▶ **PASSAGE TO READ**:
- Church: Roman Catholic Church
- See: Diocese for the Military Services, USA
- In office: May 28, 1991 to September 14, 2004
- Other posts: Bishop of Fresno 1980 to 1991 Coadjutor Bishop of Fresno 1979 to 1980

Orders
- Ordination: June 15, 1957
- Consecration: March 4, 1980 by Roger Mahony

Personal details
- Born: November 27, 1927 San Francisco, California, US
- Died: January 21, 2017 (aged 89) Culver City, California, US
- Motto: To Jesus through Mary

= José de Jesús Madera Uribe =

American Roman Catholic priest and bishop

José de Jesús Madera Uribe MSpS (November 27, 1927 – January 21, 2017) was an American Catholic prelate who served as an auxiliary bishop for the Archdiocese for the Military Services in Washington, D.C. from 1991 to 2004. He previously served as bishop of Fresno in California from 1980 to 1991. He was a member of the Missionaries of the Holy Spirit.

==Biography==

=== Early life ===
José de Jesús Madera Uribe was born in San Francisco, California on November 27, 1927, to Jesus Madera Flores and Paz Uribe Santana. He was raised in El Grullo, Jalisco, Mexico with his seven siblings. Deciding to study for the priesthood, Madera Uribe entered the Missionaries of the Holy Spirit, professing his vows on March 10, 1948.

=== Priesthood ===
Madera Uribe was ordained a priest at the Holy Spirit Missionaries House of Studies in Mexico City for the Missionaries on June 15, 1957. For the next 15 years, the Missionaries assigned Madera Uribe as a parish priest in the Archdiocese of Los Angeles.

▶ **DO THIS**: From the biography of José de Jesús Madera Uribe above, list each different full date (month, day and year) it gives, once each, in the order they first appear.

▶ **MATERIAL**:
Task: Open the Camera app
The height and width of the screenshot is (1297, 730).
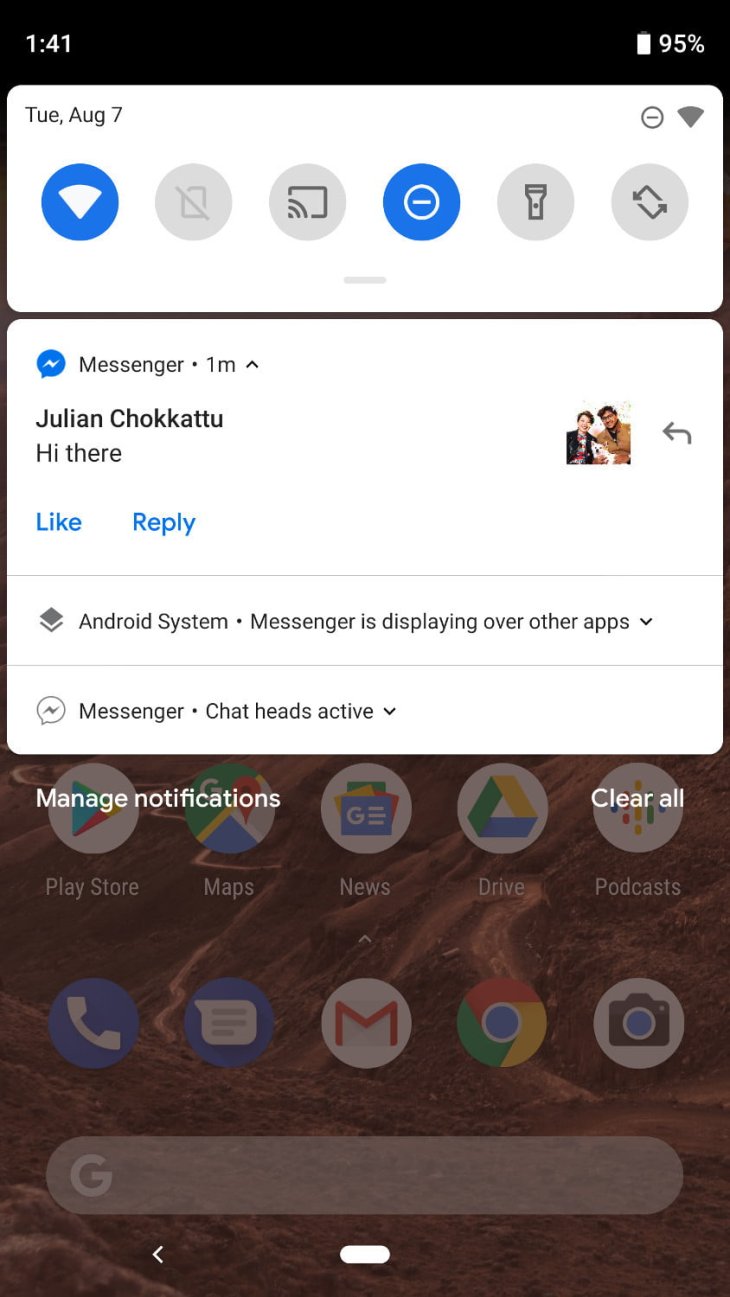Action: [638, 1023]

▶ **EXPECTED ANSWER**:
May 28, 1991
September 14, 2004
June 15, 1957
March 4, 1980
November 27, 1927
January 21, 2017
March 10, 1948